Par ailleurs, la crise liée au nouveau coronavirus a multiplié les dysfonctionnements et aggravé les dangers. Des patients infectés par le virus dénonçant les conditions de séjour dans des hôpitaux publics ont relancé la polémique lancinante sur l’état du secteur de la santé. Les ministres de la Santé qui se sont succédé ont tous promis de s’attaquer aux racines du problème des hôpitaux publics, mais en vain. Car les besoins sont immenses. Le cumul des défaillances ne peut être résolu en ces temps de crise économique et sociale.
L’étude menée par l’Ites sur «l’hôpital public de demain» indique que « l’instabilité politique et sociale des dernières années et l’abandon du cadrage minimal de l’évolution de l’hôpital par les plans quinquennaux ont généré autant de visions que de ministres de la Santé, et ils ont été nombreux».

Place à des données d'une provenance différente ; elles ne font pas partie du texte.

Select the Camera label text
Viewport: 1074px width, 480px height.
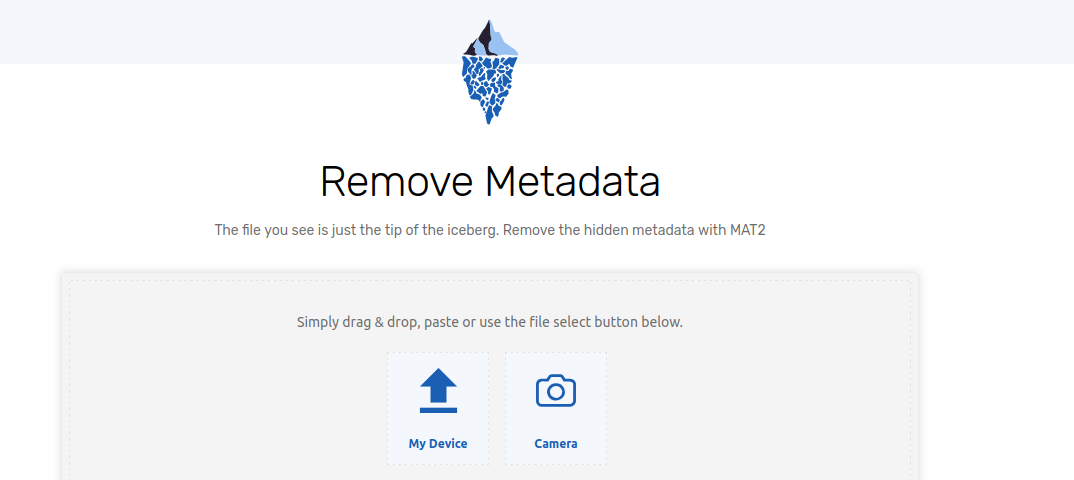point(555,444)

Et d’ajouter que le facteur financier est aussi à considérer sous deux angles, le premier est en rapport avec le déficit structurel du financement des hôpitaux publics, lié aux limites de mobilisation de ressources et le second est relatif à l’incapacité des gestionnaires à maîtriser des dépenses pour une meilleure efficience et une meilleure adéquation. Le résultat est une insuffisance de fonds et une accumulation de dettes préjudiciables aux performances de l’hôpital.